- **Task details**
Copy out every line of text in the material below exactly, and leave the pictures out of your answer.
•••••
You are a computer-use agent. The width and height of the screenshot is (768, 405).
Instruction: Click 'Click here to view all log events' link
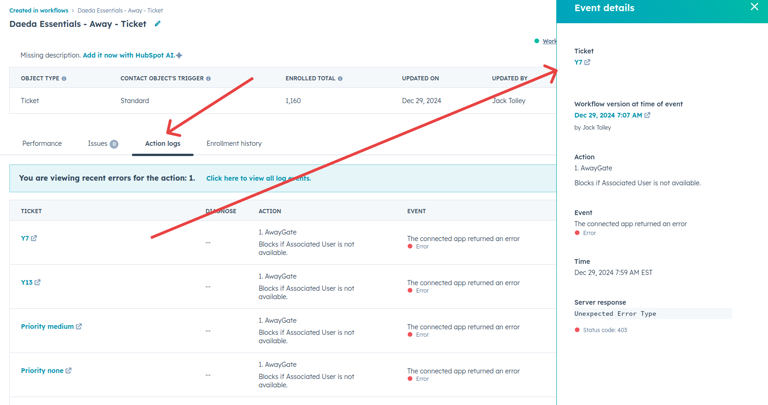[258, 178]
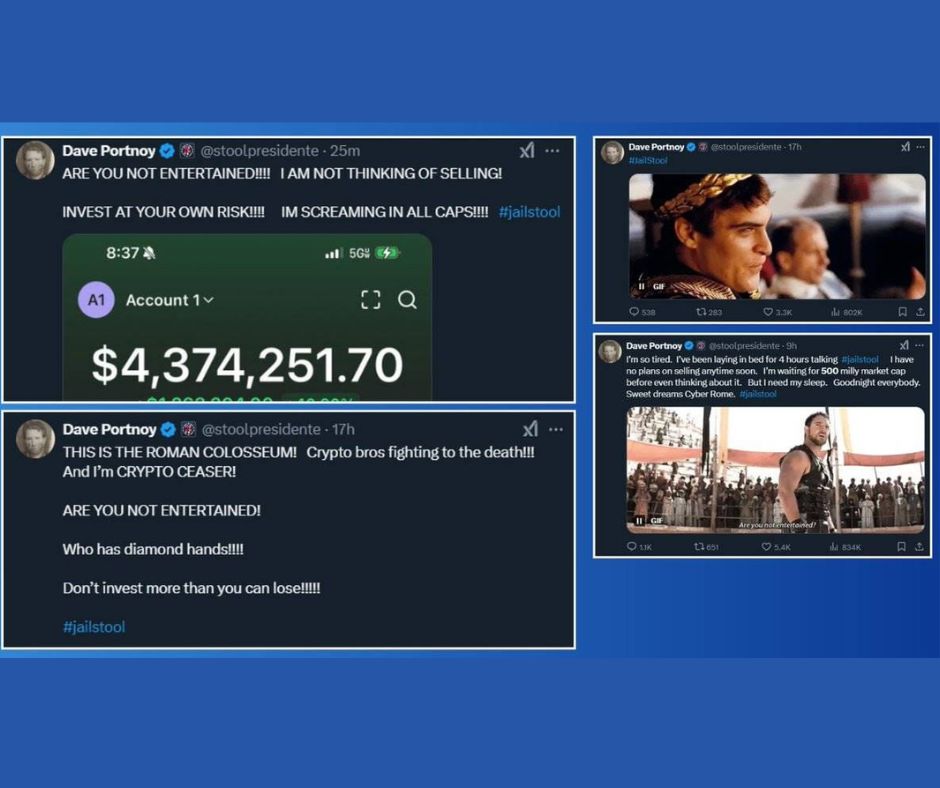Screen dimensions: 940x788
Task: Open the scan icon in the wallet screenshot
Action: 370,300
•••••
- **In response**
You are a computer-use agent. The width and height of the screenshot is (768, 405).
Instruction: Click 'Click here to view all log events' link
[258, 178]
Screen dimensions: 940x788
Task: Open the scan icon in the wallet screenshot
Action: 370,300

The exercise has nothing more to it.